DOCUMENT TEXT:

════════════════

Barclays and Wachovia Settle with NCUA

On October 19, 2015, Barclays PLC and Wachovia Capital Markets LLC agreed to pay $325 million and $53 million, respectively, to settle claims brought by the National Credit Union Administration Board (NCUA), as liquidating agent of five credit unions, regarding residential mortgage backed securities purchased by those credit unions.  NCUA alleged in the actions (filed in New York, California, and Kansas federal courts) that the characteristics of the RMBS and the underlying loans were misrepresented in the offering documents.  NCUA Press Release on Barclays.  NCUA Press Release on Wachovia.  We previously covered two of NCUA’s actions against Wachovia here and here.

Federal Court Allows RMBS Case Against RBS Securities and Wachovia Capital Markets to Proceed

On July 25, Judge Richard D. Rogers of the United States District Court for the District of Kansas denied defendants’ motion to dismiss the National Credit Union Administration Board’s suits against RBS Securities and Wachovia Capital Markets.  The two consolidated actions allege violations of Sections 11 and 12(a)(2) of the federal Securities Act of 1933, as well as violations of the Kansas Uniform Securities Act, in connection with the sale of residential mortgage-backed securities.  The court concluded that plaintiffs’ claims were not barred by the applicable statutes of limitations or repose.  The court also denied in large part defendants’ motion to the extent that it was based on failure to state a claim, but granted defendants’ motion to dismiss as to plaintiffs’ allegations of systematic disregard of underwriting guidelines as to certain certificates for which plaintiffs failed to identify specific originators or underwriting practices, as well as plaintiffs’ allegations that defendants had misrepresented the benefits of the credit enhancement associated with the certificates at issue.  Decision.

NCUA Sues Wachovia Over Credit Unions’ RMBS Investments

On November 28, 2011, the National Credit Union Administration (“NCUA”), an independent federal agency that supervises and charters federal credit unions, filed a complaint in the federal district court for the District of Kansas against Wachovia Capital Markets LLC. NCUA is suing in its capacity as the liquidating agent of two failed credit unions, U.S. Central Federal Credit Union (“U.S. Central”) and Western Corporate Federal Credit Union (“WesCorp”). NCUA seeks approximately $200 million in damages based on alleged untrue statements and omissions in the offering documents for 5 RMBS purchased by U.S. Central and WesCorp. NCUA asserts causes of action under Sections 11 and 12(a)(2) of the federal Securities Act, as well as violations of the California and Kansas securities laws. Complaint.

S.D.N.Y. Grants in Part and Denies in Part Motion to Dismiss Multiple Actions Against Wachovia

In re Wachovia Equity Sec. Litig., No. 09 Civ. 4473 (S.D.N.Y. Mar. 31, 2011) (Sullivan, J.)

════════════════

DATASET RECORDS:
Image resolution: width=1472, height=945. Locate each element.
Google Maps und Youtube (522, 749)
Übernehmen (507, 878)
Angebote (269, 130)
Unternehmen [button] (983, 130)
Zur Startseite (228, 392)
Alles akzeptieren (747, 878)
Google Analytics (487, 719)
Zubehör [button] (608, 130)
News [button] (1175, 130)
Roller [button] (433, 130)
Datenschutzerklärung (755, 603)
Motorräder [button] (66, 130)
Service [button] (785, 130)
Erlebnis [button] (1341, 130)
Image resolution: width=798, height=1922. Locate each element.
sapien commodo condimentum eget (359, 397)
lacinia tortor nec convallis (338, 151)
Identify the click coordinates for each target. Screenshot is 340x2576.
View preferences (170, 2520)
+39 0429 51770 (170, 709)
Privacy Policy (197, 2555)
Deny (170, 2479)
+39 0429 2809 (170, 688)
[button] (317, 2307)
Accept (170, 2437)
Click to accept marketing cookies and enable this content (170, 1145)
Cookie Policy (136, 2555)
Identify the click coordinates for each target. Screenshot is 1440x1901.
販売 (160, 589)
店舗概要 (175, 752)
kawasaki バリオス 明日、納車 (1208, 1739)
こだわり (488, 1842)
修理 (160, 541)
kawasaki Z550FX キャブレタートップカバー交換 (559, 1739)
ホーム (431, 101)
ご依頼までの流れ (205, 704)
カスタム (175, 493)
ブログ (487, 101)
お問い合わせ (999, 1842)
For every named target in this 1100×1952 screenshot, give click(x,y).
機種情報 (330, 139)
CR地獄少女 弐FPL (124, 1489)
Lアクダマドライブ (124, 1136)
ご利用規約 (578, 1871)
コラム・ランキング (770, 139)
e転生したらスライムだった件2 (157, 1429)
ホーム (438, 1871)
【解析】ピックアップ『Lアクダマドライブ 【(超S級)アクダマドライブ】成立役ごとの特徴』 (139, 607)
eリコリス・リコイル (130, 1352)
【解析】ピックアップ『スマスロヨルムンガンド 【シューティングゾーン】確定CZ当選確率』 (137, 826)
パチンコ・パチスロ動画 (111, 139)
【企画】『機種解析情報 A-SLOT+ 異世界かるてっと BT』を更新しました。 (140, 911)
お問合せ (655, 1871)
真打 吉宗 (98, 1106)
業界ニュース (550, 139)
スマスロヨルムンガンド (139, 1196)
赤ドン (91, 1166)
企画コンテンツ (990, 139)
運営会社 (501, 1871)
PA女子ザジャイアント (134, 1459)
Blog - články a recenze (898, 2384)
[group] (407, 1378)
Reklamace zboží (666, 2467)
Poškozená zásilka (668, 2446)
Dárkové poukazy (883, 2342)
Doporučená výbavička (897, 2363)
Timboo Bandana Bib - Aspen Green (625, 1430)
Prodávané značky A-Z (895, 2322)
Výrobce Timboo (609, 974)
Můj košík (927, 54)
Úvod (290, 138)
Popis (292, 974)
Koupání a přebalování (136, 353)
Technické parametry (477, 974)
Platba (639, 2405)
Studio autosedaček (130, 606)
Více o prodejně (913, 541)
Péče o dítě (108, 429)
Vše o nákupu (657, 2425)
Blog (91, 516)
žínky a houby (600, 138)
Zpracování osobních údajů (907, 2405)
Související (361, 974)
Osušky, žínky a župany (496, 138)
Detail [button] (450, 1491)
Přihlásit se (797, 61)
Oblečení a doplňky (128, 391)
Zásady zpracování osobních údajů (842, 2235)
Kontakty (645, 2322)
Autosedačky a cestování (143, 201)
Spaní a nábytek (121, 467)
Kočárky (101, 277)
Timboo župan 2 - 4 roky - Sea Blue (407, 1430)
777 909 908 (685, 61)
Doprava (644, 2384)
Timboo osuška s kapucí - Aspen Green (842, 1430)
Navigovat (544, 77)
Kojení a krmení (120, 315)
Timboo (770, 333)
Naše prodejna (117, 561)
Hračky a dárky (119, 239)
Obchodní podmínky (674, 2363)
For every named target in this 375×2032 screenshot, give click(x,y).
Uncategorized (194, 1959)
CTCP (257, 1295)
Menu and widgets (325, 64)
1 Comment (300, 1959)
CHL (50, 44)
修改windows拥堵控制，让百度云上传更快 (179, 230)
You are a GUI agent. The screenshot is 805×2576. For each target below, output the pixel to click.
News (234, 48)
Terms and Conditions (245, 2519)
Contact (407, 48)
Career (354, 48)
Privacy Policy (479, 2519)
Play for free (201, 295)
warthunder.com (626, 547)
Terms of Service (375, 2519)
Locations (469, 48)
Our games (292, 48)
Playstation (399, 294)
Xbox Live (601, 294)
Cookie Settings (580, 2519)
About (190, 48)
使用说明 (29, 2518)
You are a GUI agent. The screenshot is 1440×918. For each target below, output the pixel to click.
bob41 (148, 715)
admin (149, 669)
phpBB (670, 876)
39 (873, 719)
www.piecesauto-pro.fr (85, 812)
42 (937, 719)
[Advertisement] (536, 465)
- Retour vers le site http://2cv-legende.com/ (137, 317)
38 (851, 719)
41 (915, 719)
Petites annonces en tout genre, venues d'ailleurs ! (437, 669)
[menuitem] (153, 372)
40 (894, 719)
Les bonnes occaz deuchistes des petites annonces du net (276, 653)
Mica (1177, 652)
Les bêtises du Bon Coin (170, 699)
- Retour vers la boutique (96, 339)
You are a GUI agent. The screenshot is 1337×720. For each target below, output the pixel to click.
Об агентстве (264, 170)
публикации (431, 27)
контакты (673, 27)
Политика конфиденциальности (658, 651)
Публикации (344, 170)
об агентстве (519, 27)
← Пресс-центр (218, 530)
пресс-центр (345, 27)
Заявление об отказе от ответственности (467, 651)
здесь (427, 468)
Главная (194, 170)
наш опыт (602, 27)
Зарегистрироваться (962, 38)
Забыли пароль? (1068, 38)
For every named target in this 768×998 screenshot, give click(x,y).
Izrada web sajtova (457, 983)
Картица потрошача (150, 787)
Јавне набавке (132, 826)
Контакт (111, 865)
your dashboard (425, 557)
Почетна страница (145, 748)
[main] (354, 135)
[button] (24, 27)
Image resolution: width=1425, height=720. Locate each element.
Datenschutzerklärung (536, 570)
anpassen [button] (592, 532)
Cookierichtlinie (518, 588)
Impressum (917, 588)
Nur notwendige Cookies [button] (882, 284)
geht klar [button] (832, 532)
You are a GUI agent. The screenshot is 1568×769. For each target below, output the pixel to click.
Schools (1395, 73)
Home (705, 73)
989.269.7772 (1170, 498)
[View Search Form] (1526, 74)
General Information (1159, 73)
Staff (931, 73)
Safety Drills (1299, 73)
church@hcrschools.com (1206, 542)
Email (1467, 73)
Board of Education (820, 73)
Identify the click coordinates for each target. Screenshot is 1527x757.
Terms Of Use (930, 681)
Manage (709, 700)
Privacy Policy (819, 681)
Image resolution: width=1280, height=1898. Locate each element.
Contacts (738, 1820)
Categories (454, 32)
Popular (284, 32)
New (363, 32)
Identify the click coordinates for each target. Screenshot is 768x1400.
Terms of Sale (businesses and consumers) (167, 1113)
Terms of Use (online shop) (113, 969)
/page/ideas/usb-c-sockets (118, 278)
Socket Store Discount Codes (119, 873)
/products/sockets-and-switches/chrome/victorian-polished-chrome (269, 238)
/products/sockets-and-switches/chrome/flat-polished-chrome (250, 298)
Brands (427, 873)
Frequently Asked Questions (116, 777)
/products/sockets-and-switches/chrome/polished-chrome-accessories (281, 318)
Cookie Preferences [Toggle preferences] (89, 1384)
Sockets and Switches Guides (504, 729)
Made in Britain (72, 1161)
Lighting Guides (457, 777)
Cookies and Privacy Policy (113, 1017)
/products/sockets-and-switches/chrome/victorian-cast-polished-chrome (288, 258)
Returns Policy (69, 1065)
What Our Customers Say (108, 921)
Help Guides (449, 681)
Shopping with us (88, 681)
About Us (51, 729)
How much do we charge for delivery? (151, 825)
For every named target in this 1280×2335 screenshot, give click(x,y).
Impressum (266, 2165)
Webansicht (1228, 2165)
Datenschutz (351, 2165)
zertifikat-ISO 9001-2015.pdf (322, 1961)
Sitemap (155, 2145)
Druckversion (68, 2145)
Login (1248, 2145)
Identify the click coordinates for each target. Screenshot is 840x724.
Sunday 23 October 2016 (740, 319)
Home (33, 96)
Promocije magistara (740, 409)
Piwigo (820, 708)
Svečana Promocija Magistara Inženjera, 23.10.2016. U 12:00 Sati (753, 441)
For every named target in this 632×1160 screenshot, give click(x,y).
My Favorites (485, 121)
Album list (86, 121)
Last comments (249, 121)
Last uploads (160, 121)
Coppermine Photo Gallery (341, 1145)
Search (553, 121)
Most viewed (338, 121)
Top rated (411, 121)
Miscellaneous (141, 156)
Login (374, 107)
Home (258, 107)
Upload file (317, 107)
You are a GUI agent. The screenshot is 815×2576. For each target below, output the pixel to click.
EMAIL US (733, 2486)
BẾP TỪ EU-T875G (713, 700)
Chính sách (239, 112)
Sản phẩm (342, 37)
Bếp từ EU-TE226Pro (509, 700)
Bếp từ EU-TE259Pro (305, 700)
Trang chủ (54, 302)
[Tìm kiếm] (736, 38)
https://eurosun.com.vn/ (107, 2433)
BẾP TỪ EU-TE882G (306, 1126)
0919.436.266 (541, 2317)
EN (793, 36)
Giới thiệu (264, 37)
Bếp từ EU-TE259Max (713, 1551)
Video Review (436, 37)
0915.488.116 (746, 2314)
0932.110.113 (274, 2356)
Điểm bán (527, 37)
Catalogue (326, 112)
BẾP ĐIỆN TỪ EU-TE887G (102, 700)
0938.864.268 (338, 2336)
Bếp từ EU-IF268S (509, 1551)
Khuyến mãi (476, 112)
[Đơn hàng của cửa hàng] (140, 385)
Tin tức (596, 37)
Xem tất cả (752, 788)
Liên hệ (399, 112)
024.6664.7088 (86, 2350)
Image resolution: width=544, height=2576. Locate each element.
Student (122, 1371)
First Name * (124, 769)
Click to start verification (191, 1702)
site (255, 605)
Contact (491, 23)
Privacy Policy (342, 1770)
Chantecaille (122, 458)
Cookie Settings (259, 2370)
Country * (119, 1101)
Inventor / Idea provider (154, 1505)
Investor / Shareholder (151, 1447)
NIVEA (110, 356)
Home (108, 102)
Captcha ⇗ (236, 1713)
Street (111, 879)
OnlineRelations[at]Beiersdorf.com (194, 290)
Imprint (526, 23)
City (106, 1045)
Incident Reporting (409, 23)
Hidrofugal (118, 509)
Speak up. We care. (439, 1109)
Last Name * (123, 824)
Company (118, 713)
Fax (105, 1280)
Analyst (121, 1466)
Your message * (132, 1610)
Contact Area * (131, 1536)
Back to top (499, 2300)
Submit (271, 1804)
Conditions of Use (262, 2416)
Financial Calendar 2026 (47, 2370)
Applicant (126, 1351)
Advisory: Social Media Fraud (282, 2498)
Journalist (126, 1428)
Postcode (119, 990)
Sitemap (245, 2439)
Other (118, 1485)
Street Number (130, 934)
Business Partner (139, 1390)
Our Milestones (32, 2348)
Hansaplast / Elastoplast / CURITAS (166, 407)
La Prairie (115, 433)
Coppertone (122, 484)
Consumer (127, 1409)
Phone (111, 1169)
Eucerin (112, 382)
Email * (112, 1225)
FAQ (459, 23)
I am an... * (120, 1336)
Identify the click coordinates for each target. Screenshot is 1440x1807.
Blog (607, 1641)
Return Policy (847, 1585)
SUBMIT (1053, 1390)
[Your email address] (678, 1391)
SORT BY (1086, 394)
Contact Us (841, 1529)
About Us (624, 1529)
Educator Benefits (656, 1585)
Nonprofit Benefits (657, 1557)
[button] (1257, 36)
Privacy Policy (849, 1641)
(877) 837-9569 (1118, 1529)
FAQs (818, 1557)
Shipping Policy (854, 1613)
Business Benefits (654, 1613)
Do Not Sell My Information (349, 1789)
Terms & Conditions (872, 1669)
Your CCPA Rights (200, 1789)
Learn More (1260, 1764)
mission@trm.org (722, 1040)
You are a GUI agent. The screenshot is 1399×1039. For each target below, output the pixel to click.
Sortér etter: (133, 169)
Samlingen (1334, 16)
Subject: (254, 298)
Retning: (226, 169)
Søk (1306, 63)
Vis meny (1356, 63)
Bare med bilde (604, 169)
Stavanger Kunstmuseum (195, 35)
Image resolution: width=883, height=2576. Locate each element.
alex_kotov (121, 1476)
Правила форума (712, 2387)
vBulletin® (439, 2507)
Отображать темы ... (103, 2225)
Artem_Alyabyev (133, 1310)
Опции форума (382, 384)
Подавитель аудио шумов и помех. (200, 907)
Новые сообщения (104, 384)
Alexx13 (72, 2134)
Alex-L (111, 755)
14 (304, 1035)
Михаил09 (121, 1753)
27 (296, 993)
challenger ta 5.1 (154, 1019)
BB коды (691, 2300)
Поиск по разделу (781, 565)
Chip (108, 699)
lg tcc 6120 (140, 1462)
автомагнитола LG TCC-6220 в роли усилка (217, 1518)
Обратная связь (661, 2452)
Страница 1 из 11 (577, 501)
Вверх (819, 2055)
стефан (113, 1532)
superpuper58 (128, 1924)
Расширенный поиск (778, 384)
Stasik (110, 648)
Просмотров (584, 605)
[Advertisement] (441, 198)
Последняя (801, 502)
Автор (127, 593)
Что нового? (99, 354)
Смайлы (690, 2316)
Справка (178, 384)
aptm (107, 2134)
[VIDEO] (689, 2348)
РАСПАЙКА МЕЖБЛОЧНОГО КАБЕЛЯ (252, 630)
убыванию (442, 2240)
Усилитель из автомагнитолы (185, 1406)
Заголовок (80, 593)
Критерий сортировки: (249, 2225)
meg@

════════════════

PROBLEMS TO WORK ON:
(a) In the NCUA litigation text, which judge denied the defendants' motion to dismiss on July 25?
(b) Repeat the passage of the NCUA litigation text starting with "Barclays and Wachovia" and going on through "here and here.".

ANSWERS BY ITEM NUMBER:
(a) Judge Richard D. Rogers of the United States District Court for the District of Kansas.

(b)
Barclays and Wachovia Settle with NCUA

On October 19, 2015, Barclays PLC and Wachovia Capital Markets LLC agreed to pay $325 million and $53 million, respectively, to settle claims brought by the National Credit Union Administration Board (NCUA), as liquidating agent of five credit unions, regarding residential mortgage backed securities purchased by those credit unions.  NCUA alleged in the actions (filed in New York, California, and Kansas federal courts) that the characteristics of the RMBS and the underlying loans were misrepresented in the offering documents.  NCUA Press Release on Barclays.  NCUA Press Release on Wachovia.  We previously covered two of NCUA’s actions against Wachovia here and here.